"The only way that you will succeed on my team is if you are married to the job!"

"The reason that I am not in any family vacation pictures is because I’m on the phone.  If I’m in the picture, I have a blackberry stuck to my ear."

Yeesh.  What a jerk!

The quotes speak volumes about this individual’s leadership style, priorities and character.  A "my way or the highway" approach, coupled with an "I will succeed on the backs of your labor and you will help me succeed or else," philosophy.  It also speaks volumes about the culture in the organization that tolerates this leader’s style. 

While I live in the perhaps naive hope that this type of leadership will be stomped out in our lifetimes, some environments not only tolerate this approach, they foster it.  From listening to the description of how things run in this organization, it sounds a lot like that commercial that starts with the big boss looking at an underling and barking, "How did you let this happen."  The underling barks the same thing at one of her underlings, and so on, until the issue comes to rest with the poor sap running the mail-room.  A "no accountability, CYA, highly politicized environment where the ends justifies the means and fear rules the day.  Again, yeesh!

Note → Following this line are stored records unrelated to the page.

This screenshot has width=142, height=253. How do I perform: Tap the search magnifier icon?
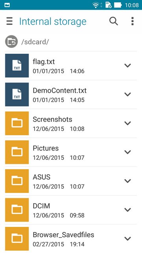[x=114, y=21]
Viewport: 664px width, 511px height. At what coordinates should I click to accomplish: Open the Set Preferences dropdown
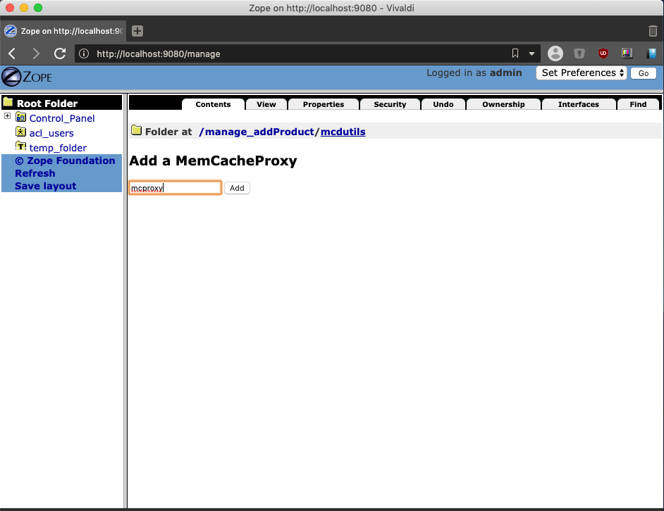click(x=581, y=72)
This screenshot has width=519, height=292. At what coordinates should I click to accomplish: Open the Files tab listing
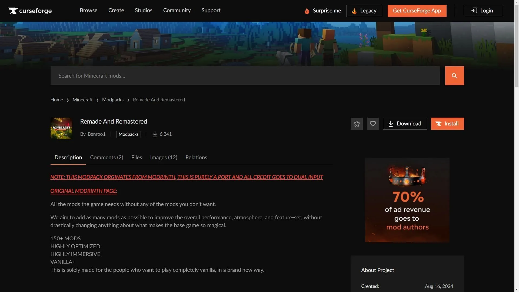[x=137, y=157]
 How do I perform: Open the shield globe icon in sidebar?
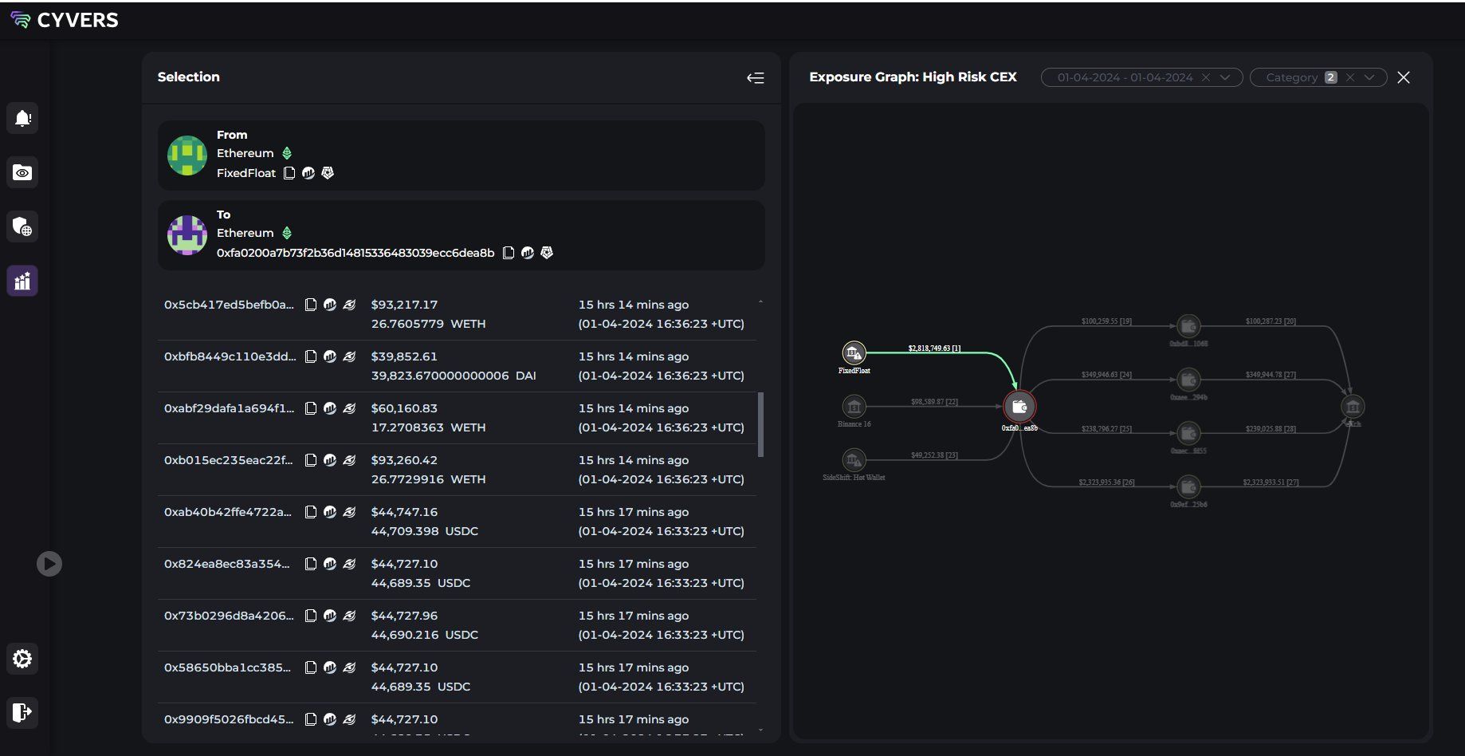pos(22,226)
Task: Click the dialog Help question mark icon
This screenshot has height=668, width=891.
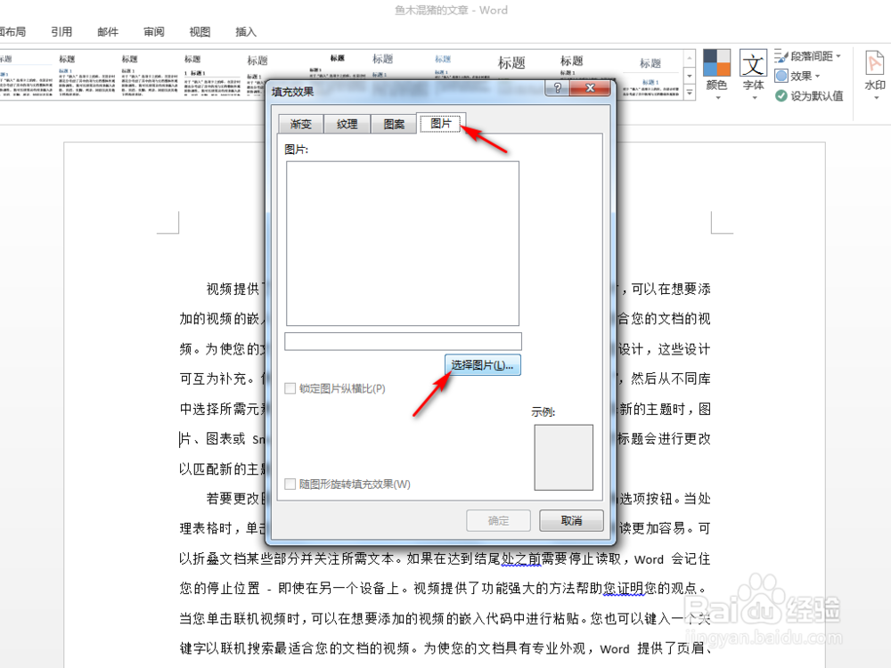Action: tap(557, 88)
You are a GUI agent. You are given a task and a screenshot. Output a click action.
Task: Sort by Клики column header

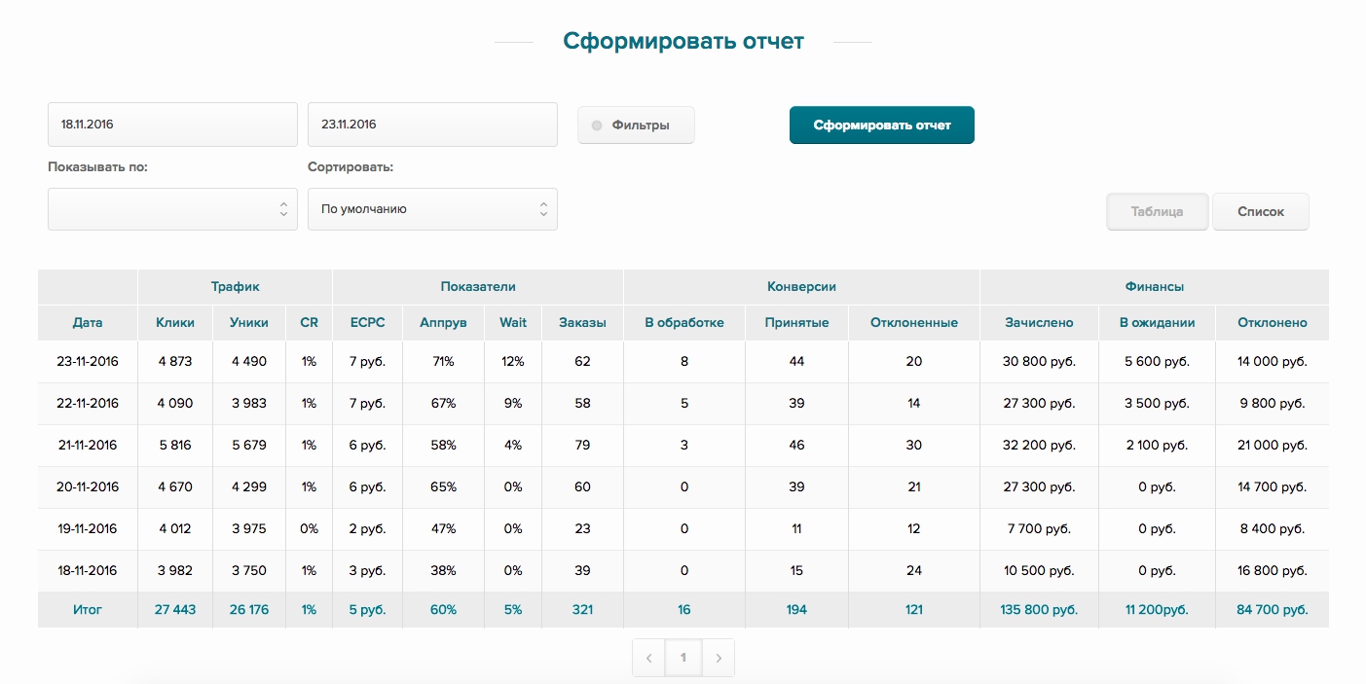coord(175,322)
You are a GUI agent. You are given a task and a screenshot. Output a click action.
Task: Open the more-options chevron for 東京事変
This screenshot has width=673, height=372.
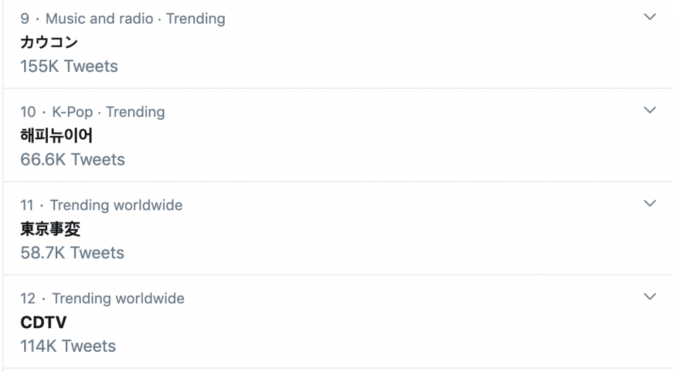click(x=650, y=203)
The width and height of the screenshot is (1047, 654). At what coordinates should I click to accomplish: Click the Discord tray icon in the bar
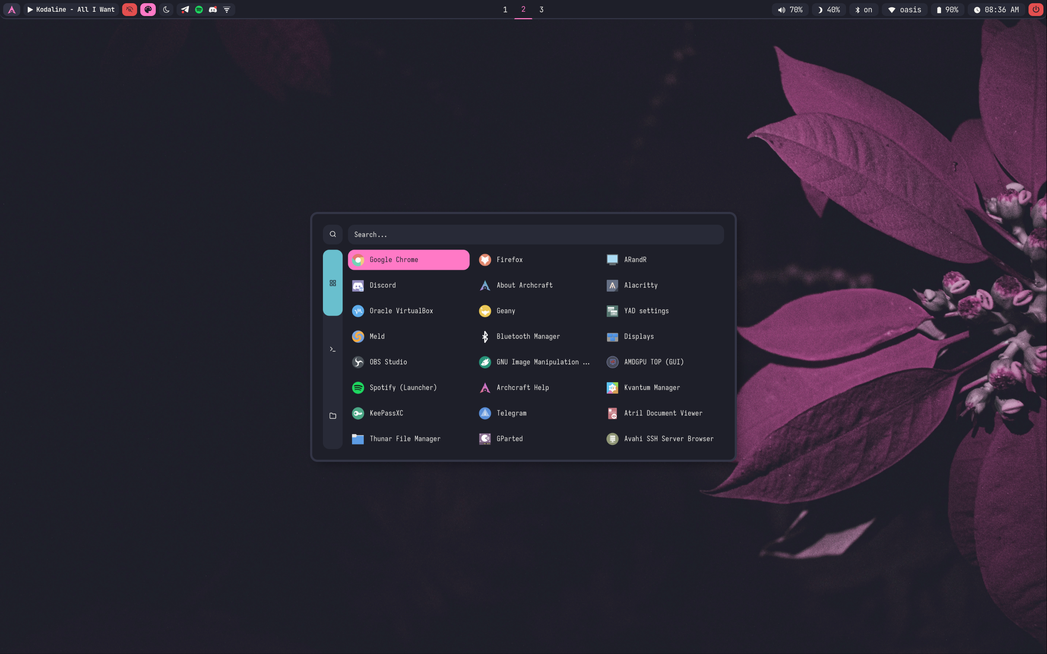[213, 10]

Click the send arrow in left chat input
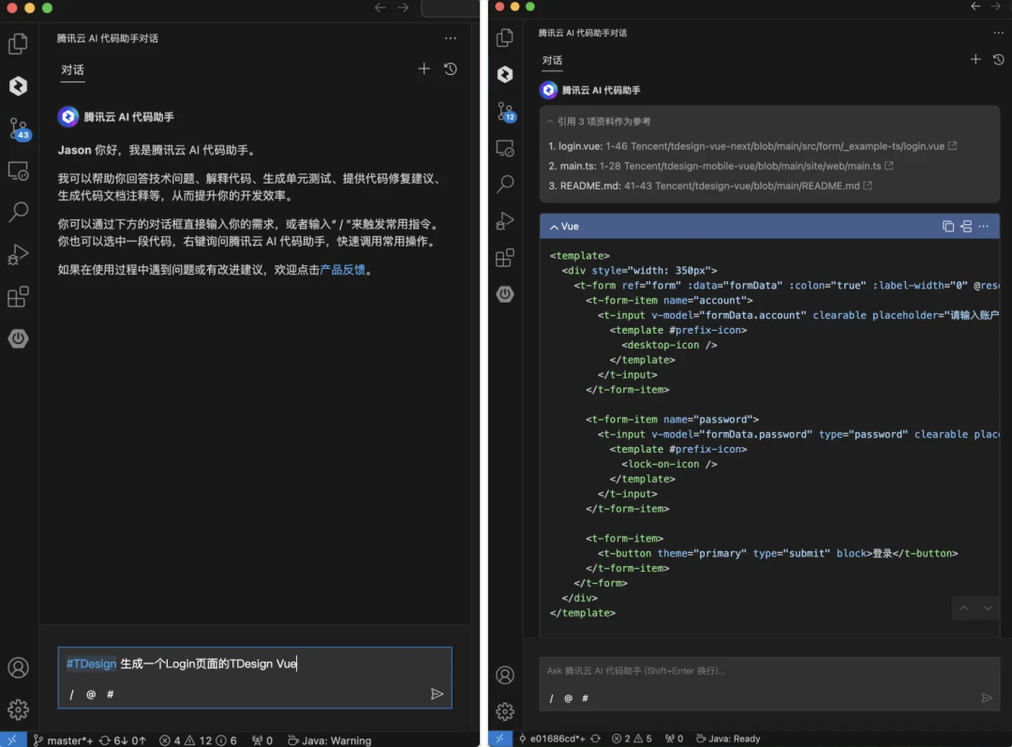(437, 695)
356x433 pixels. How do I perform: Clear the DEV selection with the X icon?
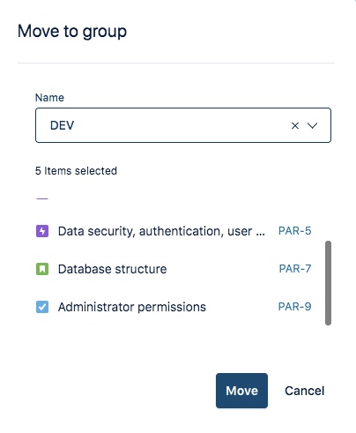tap(295, 126)
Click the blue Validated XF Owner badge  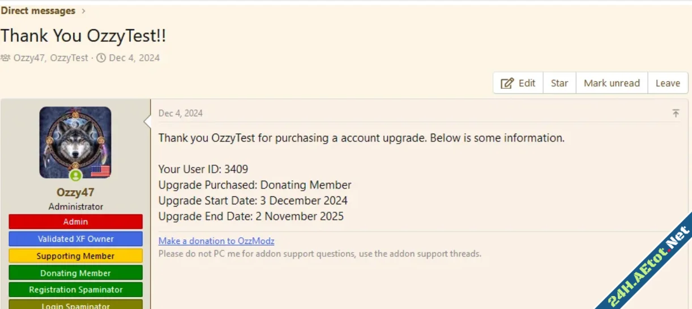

With no intent of letting the blackberry-addicted, picture-phobic, priority-challenged leader noted above off the hook, this type of behavior exists because senior leadership either tolerates or encourages it.  I find this style to be commonplace in organizations with weak cultures, where driving short-term results at all costs (operative phrase) is viewed as the best way to reach the future. 

Leading through fear and intimidation is certainly a well-documented style in the history books and one of the potential tools of leadership.  The history books will even support that this approach works and drives results with groups and entire civilizations for a period of time.  But, at what cost?

The Impact of Leading through Fear and Intimidation:

  • An environment where innovation and free-thinking are nowhere to be found.
  • A workforce that is demoralized.
  • Shared-values are non-existent.
  • Success and career development are gained on the backs of others.
  • Decisions are arbitrary.
  • Long-range vision and strategy are sacrificed in favor of short-term results at all costs.
  • Loyalty is rewarded excessively, spurring highly political behavior.
  • Survival, not creating value becomes the goal.
  • Innovation through risk-taking is non-existent because mistakes are not tolerated.
  • Talented people tend to move away from these types of organizations at the first opportunity.
  • Since talent development is non-existent and turnover high, the organization gets stuck in an endless loop of hiring and replacing, along with all of the inherent costs and impacts of that activity.

And I could keep going…

The long bottom-line:

The manager described above has likely adopted his style based on his perception that it is the best way to ensure his survival.  While he is accountable and responsible for his approach, it is the leaders above him and the culture and behaviors that they perpetuate that I find fault with. 

I love competing against these types of firms.  Their tactics show the market and customers that they are morally bankrupt.  Not all customers care, but many do, and that is enough to build a business on by differentiation. I also love recruiting talent from these organizations, as the best and brightest are anxious and grateful for the opportunity to make a commitment to a leader and organization with strong values and a positive character.

If you work for this leader, recognize that there is no security.  Listen and learn, and file the learnings under "approaches I will never use when it’s my turn."  If you are this type of a leader, I hope that you fire yourself, but you’re probably not emotionally intelligent enough to recognize the errors of your ways.  If your leadership perpetuates this behavior, well, I am an eternal optimist on the ability of the universe to eventually even things up.   Meanwhile, I’m on a talent search and I know where I’m going to look first.